» Exercise requirements:
Exclude the pictures. Transcribe, exactly as written, the lines from the one with "The image size" through the end of the entries below.

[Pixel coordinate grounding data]
^^^^

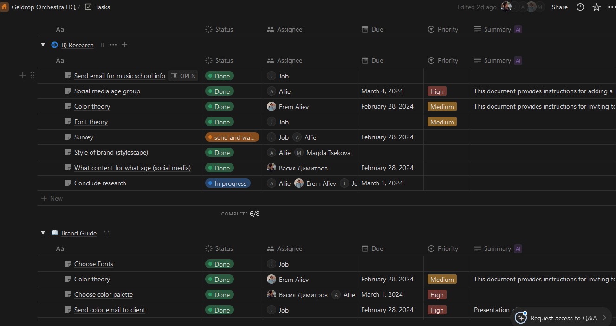The height and width of the screenshot is (326, 616).
Task: Open the Send email for music school info page
Action: [x=119, y=76]
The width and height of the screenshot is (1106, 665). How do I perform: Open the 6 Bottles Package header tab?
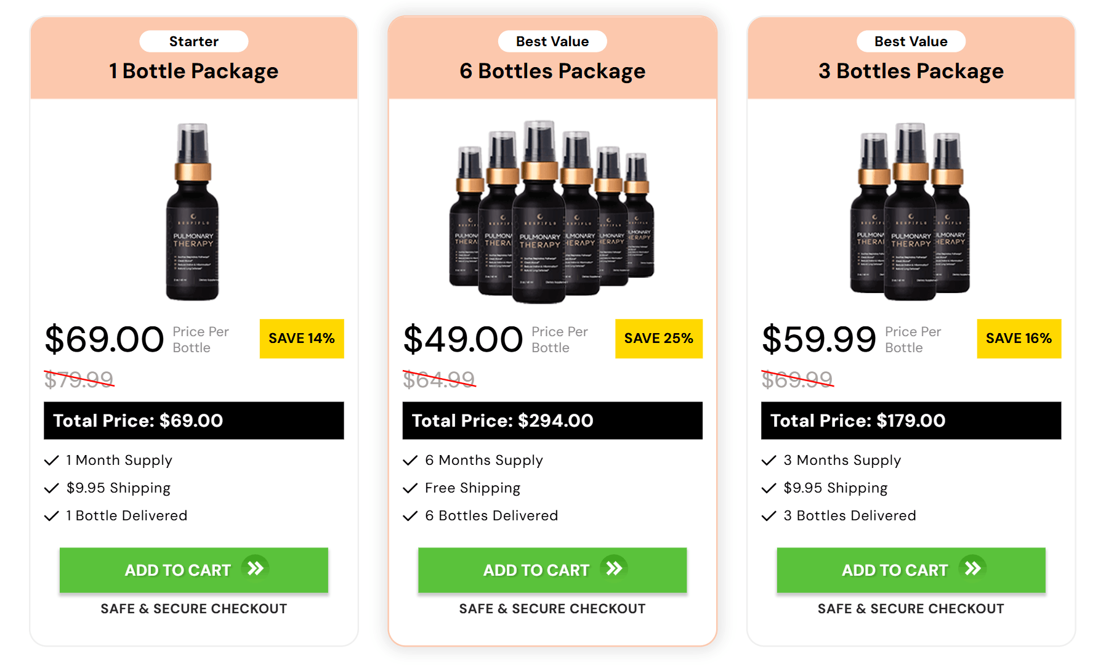pos(552,71)
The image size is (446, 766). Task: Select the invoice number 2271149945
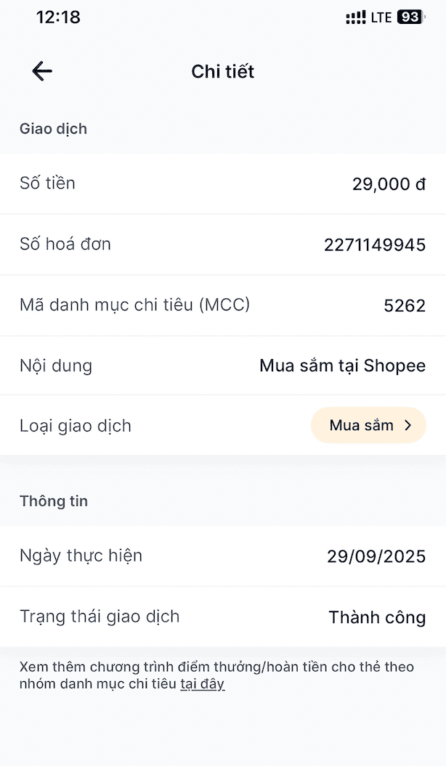point(375,245)
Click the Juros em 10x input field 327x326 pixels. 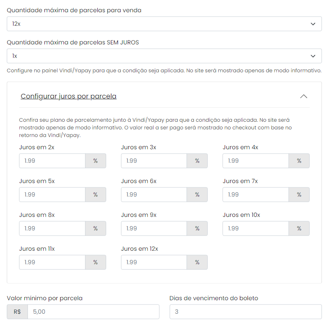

^^^^

» Solution for this task:
The image size is (446, 766). Task: Select the invoice number 2271149945
point(375,245)
Click the Juros em 10x input field 327x326 pixels. 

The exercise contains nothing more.